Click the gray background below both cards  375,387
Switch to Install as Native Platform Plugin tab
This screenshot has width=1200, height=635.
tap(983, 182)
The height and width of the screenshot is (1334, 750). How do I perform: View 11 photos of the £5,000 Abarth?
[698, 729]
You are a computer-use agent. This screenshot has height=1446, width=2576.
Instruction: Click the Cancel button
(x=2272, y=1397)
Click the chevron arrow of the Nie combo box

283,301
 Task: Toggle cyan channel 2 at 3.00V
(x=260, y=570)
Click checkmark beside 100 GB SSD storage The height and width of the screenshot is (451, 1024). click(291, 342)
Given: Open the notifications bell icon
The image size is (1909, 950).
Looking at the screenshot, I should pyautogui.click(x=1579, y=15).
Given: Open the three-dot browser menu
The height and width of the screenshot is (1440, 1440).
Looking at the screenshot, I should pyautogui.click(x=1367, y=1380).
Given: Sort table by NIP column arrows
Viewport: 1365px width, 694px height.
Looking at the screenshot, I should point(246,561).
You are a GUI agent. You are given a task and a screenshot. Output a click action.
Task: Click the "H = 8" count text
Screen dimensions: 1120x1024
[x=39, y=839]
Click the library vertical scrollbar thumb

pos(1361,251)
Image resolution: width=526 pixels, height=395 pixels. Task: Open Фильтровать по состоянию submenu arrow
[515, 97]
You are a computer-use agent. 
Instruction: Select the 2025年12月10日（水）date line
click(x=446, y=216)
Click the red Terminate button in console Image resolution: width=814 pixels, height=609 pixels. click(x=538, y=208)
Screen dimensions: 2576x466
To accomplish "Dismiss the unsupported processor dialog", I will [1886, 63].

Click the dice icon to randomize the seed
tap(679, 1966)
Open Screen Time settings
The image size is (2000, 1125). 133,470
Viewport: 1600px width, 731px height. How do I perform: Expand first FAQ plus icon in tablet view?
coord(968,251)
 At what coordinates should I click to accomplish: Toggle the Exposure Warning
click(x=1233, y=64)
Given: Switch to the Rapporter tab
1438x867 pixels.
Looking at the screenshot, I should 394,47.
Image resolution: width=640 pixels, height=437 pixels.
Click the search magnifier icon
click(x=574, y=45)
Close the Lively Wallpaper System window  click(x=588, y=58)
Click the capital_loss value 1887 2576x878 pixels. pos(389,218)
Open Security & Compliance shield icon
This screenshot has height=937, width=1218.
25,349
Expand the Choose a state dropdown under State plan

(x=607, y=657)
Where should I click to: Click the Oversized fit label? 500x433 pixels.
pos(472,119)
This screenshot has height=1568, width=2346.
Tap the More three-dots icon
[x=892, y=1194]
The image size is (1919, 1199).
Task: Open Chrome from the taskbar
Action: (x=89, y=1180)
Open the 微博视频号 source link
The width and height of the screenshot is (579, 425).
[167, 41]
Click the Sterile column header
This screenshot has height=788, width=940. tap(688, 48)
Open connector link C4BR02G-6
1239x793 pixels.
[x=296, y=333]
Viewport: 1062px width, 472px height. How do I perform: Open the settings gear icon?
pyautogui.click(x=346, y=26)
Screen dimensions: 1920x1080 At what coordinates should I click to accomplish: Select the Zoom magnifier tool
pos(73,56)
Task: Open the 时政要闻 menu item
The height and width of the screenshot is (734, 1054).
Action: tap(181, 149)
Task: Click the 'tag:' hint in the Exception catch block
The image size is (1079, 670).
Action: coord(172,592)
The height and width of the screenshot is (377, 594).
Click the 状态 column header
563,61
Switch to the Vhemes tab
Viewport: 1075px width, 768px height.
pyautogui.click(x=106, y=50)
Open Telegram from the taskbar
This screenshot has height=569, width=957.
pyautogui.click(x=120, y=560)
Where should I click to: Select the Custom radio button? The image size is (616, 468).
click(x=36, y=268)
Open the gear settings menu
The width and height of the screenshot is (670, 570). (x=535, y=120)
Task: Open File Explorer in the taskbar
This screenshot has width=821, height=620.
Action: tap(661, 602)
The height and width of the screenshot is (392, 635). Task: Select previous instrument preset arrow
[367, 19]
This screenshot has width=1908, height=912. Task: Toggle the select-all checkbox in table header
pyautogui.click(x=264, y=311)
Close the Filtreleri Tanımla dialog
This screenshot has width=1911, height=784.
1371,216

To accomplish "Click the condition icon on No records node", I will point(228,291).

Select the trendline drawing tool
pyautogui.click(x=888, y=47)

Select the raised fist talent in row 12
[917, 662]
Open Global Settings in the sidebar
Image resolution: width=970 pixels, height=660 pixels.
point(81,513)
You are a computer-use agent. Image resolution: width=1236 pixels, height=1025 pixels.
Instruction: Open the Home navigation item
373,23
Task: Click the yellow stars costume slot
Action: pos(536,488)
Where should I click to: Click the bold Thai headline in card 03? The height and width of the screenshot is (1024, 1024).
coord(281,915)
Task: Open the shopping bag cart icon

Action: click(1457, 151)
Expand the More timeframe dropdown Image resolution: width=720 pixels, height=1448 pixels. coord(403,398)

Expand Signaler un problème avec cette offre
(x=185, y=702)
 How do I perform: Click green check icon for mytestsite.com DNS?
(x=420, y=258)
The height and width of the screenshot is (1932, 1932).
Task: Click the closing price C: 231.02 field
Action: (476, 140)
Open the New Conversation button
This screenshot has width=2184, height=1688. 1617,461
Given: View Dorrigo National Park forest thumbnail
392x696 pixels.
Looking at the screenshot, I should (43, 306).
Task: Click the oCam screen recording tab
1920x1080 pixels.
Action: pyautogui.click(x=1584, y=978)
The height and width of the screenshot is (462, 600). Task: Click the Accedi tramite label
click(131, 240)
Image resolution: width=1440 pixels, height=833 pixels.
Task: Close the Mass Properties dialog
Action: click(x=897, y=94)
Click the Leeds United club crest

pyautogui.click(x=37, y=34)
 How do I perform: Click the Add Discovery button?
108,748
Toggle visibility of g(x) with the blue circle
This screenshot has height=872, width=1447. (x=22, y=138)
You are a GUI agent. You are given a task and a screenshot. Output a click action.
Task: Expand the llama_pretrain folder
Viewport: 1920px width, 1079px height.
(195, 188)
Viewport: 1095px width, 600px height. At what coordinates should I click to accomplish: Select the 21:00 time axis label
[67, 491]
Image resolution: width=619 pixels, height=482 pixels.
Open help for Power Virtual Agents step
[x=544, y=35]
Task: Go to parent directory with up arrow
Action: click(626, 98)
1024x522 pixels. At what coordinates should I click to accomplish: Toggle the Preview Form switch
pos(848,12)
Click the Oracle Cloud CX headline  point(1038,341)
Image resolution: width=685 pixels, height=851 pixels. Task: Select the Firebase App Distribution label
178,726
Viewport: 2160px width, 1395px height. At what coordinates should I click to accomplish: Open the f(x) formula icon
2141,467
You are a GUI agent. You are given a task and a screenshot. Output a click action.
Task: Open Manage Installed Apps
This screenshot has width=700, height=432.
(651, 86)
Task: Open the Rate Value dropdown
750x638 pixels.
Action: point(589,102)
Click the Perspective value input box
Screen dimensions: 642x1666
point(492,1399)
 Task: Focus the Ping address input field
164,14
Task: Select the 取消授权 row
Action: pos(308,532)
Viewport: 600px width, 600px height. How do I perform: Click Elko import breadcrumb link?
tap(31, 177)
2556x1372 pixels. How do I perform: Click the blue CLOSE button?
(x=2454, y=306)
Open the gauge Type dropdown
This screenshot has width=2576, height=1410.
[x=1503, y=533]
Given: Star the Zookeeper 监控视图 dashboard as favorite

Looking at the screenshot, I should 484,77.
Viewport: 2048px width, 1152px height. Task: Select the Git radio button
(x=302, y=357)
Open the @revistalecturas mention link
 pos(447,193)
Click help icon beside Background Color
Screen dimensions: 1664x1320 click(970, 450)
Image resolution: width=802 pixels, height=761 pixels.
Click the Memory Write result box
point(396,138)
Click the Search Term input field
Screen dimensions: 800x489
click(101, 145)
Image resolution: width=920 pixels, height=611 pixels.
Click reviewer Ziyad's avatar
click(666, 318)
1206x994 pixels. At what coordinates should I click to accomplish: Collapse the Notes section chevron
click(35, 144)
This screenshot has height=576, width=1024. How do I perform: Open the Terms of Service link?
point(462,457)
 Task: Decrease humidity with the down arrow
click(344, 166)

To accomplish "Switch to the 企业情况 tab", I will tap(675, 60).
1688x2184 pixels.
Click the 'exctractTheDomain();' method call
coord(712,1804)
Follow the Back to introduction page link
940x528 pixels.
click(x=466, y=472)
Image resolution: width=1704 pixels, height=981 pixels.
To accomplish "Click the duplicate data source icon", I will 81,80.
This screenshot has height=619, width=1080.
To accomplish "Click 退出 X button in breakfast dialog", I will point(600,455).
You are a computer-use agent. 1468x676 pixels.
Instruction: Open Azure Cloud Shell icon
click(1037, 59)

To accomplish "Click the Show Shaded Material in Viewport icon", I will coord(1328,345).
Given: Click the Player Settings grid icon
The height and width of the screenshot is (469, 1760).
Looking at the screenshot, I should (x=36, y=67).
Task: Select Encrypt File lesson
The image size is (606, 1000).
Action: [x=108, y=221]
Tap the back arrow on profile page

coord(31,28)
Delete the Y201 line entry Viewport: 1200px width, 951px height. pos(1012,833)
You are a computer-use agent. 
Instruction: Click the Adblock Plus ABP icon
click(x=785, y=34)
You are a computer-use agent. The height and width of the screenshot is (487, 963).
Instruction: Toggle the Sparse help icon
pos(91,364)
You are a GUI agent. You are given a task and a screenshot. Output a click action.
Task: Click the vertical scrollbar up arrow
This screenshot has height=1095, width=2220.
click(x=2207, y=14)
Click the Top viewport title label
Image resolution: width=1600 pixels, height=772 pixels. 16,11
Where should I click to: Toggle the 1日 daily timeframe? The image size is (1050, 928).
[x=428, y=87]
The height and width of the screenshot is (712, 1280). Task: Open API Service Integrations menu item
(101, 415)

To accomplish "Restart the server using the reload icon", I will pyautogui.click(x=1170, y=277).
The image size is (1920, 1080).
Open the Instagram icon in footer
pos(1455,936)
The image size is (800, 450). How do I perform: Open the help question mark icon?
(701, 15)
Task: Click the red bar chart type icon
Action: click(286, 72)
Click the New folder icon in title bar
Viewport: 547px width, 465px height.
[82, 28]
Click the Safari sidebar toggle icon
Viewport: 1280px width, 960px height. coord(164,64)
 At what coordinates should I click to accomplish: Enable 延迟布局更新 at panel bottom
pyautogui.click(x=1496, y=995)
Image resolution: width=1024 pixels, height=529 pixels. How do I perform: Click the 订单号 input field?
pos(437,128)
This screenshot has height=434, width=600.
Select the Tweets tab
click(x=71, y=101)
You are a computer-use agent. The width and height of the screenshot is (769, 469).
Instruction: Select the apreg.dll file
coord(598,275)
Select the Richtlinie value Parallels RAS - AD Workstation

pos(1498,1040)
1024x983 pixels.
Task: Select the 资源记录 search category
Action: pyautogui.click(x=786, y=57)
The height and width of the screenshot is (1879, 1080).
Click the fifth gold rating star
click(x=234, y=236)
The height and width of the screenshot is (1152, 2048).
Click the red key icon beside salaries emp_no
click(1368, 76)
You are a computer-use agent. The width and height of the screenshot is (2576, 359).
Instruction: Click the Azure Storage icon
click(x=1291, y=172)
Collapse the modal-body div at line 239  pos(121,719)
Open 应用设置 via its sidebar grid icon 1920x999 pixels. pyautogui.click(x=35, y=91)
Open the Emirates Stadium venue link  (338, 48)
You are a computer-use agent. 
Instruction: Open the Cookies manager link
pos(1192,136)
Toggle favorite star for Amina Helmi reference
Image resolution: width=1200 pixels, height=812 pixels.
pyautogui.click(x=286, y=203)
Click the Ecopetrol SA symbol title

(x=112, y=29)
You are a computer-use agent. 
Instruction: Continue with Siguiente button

» **Problem to work on**
Copy verbatim the part of the data that opens with the line containing "Given: Click the Player Settings grid icon" and closes with the line containing "pyautogui.click(x=1496, y=995)", including both of those lines.

» **Solution to this problem**
Given: Click the Player Settings grid icon
The height and width of the screenshot is (469, 1760).
Looking at the screenshot, I should (x=36, y=67).
Task: Select Encrypt File lesson
The image size is (606, 1000).
Action: [x=108, y=221]
Tap the back arrow on profile page

coord(31,28)
Delete the Y201 line entry Viewport: 1200px width, 951px height. pos(1012,833)
You are a computer-use agent. 
Instruction: Click the Adblock Plus ABP icon
click(x=785, y=34)
You are a computer-use agent. The height and width of the screenshot is (487, 963).
Instruction: Toggle the Sparse help icon
pos(91,364)
You are a GUI agent. You are given a task and a screenshot. Output a click action.
Task: Click the vertical scrollbar up arrow
This screenshot has height=1095, width=2220.
click(x=2207, y=14)
Click the Top viewport title label
Image resolution: width=1600 pixels, height=772 pixels. 16,11
Where should I click to: Toggle the 1日 daily timeframe? The image size is (1050, 928).
[x=428, y=87]
The height and width of the screenshot is (712, 1280). Task: Open API Service Integrations menu item
(101, 415)

To accomplish "Restart the server using the reload icon", I will pyautogui.click(x=1170, y=277).
The image size is (1920, 1080).
Open the Instagram icon in footer
pos(1455,936)
The image size is (800, 450). How do I perform: Open the help question mark icon?
(701, 15)
Task: Click the red bar chart type icon
Action: click(286, 72)
Click the New folder icon in title bar
Viewport: 547px width, 465px height.
[82, 28]
Click the Safari sidebar toggle icon
Viewport: 1280px width, 960px height. coord(164,64)
 At what coordinates should I click to accomplish: Enable 延迟布局更新 at panel bottom
pyautogui.click(x=1496, y=995)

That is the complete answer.